Importante destacar que o texto reconhece as falhas da década de 1970 quando, devido à intensa mecanização, aconteceram problemas ambientais como

erosões, que levaram à perda de produtividade. Mas em nenhum momento aponta os responsáveis pelo que ocorreu, como se todos tivessem responsabilidade.

A intensificação da mecanização na década de 70 foi acompanhada do crescimento da perda de solo devido à erosão, pondo em risco a produtividade das lavouras. (PARANÁ, 1997, p.6)

Os problemas ambientais, de infraestrutura e econômicas do pequeno produtor foram levantados para a implantação do Projeto e daí desenvolvidos os subcomponentes que deveriam fazer frente aos entraves observados.

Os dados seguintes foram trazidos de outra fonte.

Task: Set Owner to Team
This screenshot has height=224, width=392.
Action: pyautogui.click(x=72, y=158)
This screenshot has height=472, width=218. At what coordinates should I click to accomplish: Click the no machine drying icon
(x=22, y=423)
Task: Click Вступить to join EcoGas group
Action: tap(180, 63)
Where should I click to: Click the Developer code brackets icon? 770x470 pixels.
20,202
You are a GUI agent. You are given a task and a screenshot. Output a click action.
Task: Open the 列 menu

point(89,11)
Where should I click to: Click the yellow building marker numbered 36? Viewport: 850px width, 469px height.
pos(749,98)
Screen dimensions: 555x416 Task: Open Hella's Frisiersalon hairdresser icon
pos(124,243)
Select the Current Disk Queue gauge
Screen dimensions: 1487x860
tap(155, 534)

O relatório procura descrever as situações difíceis de renda, alimentação, produtividade, atividade e moradia para justificar o projeto.

As condições de moradia da população rural do Estado são precárias. Do total de domicílios rurais, somente 56,3% são próprios e 43,7% são domicílios cedidos ou ocupados [...] considerando-se a média de 4,36 pessoas por família e que 31,5% das moradias possuem apenas um cômodo servindo como dormitório, pode-se questionar a qualidade do descanso e recuperação de energia gasta num dia de trabalho, bem como as condições de higiene. (PARANÁ, 1997, p.4)

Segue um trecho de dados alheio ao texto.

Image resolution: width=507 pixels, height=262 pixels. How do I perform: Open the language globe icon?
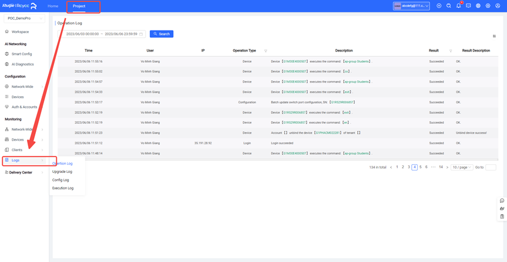(x=478, y=6)
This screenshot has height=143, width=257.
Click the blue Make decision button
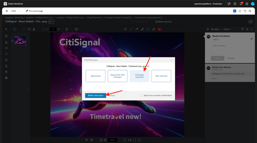[96, 95]
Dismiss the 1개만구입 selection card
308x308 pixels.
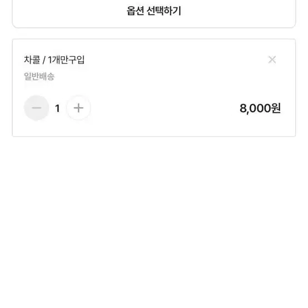click(272, 59)
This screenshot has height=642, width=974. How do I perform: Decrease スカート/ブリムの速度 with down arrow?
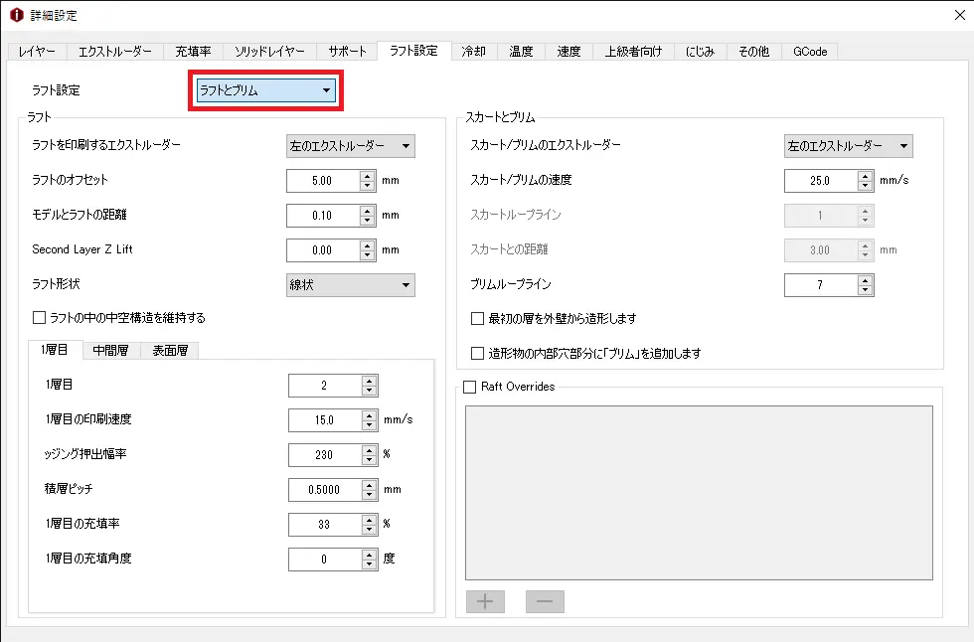pos(866,185)
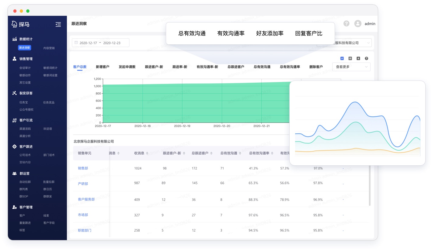
Task: Click the 探马 logo in the sidebar
Action: pyautogui.click(x=20, y=24)
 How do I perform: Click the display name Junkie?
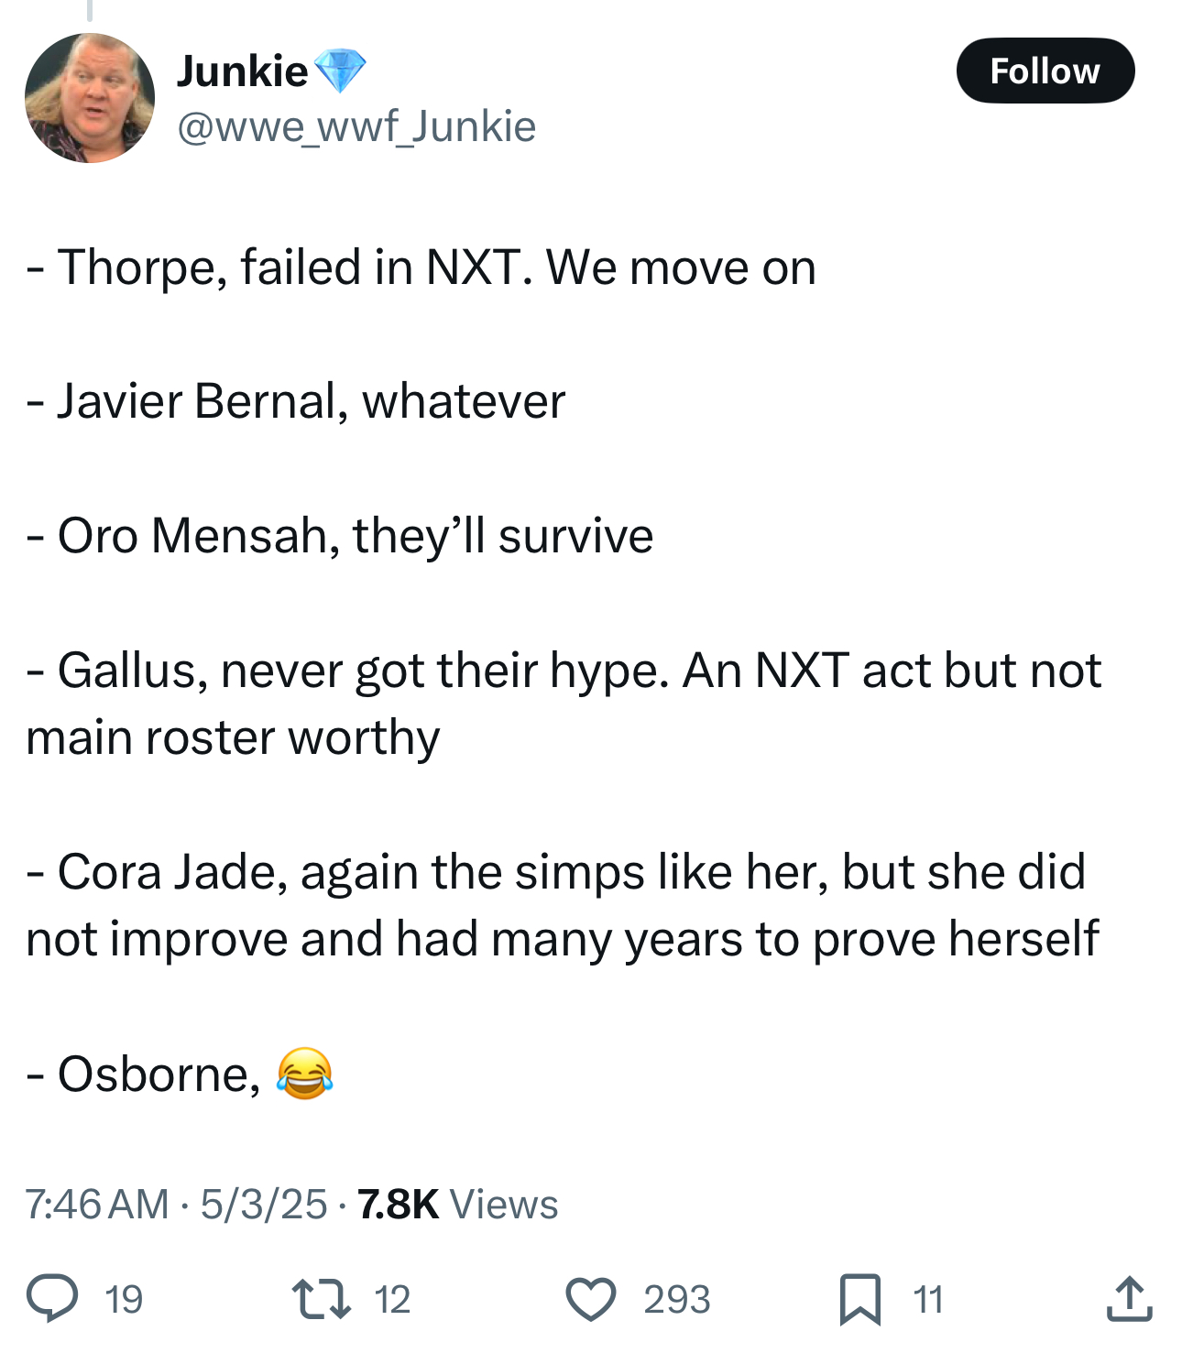242,71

Também como justificativa do ‘Projeto’, é destacado que 80% das propriedades rurais paranaenses tinham, na época, menos de 50 hectares e que a maioria dos pequenos produtores enfrentava dificuldades. Diante disso, critica a forma de produção, apresenta o ‘Paraná 12 Meses’ como solução e reforça a necessidade de profissionalização do público beneficiário para ser inserido no “mercado competitivo”. As orientações do documento aparecem no sentido de dar protagonismo ao produtor assistido, o que, de certa forma, se apresenta como discurso freiriano e uma crítica aos modelos anteriores, ao dizer que os beneficiários participam de todas as etapas.

A participação dos beneficiários pauta-se no diálogo permanente, garantindo uma relação de horizontalidade, onde o beneficiário é o protagonista principal de seu próprio desenvolvimento e não objeto passivo de ações paternalistas/assistencialistas. A participação dos beneficiários ocorre em todas as etapas de execução do projeto. (PARANÁ, 1997, p.4)

Embora a afirmação seja de que a decisão era do beneficiário, na prática as propostas eram feitas com envolvimento dos conselhos, que contavam com técnicos e representantes políticos regionais e municipais. A definição dos recursos para cada região e a aprovação vinham de estâncias superiores.